• [作成内容] 資料の冒頭から「The image size is (1200, 707). (898, 389)」を含む行までを、両端の行も含めて抜き出してください。各行は一切手を加えずにそのまま書き写してください。

• [課題資料]
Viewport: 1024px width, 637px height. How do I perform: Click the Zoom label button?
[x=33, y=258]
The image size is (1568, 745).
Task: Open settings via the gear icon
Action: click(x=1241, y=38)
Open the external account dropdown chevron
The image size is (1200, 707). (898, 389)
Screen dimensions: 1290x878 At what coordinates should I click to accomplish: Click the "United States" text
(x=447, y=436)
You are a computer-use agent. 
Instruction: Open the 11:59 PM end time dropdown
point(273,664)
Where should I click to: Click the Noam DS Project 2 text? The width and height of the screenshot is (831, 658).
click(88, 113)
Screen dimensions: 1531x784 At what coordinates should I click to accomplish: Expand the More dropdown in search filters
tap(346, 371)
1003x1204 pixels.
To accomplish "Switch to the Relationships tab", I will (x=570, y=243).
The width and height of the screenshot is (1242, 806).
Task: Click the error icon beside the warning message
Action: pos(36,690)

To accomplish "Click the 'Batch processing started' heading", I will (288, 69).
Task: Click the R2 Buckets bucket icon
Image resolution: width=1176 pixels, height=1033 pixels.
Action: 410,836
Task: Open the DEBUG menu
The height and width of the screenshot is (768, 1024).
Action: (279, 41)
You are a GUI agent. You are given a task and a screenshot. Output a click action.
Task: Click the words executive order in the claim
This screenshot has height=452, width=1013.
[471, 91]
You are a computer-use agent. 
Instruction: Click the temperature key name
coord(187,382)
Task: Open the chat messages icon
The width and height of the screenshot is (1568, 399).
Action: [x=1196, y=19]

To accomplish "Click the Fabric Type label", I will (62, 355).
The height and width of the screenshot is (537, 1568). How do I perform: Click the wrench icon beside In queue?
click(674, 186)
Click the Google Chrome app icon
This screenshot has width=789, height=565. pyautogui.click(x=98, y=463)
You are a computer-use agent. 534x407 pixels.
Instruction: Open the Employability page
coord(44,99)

• [回答]
Viewport: 1024px width, 637px height. How do I perform: Click the Zoom label button?
[x=33, y=258]
The image size is (1568, 745).
Task: Open settings via the gear icon
Action: click(x=1241, y=38)
Open the external account dropdown chevron
The image size is (1200, 707). (898, 389)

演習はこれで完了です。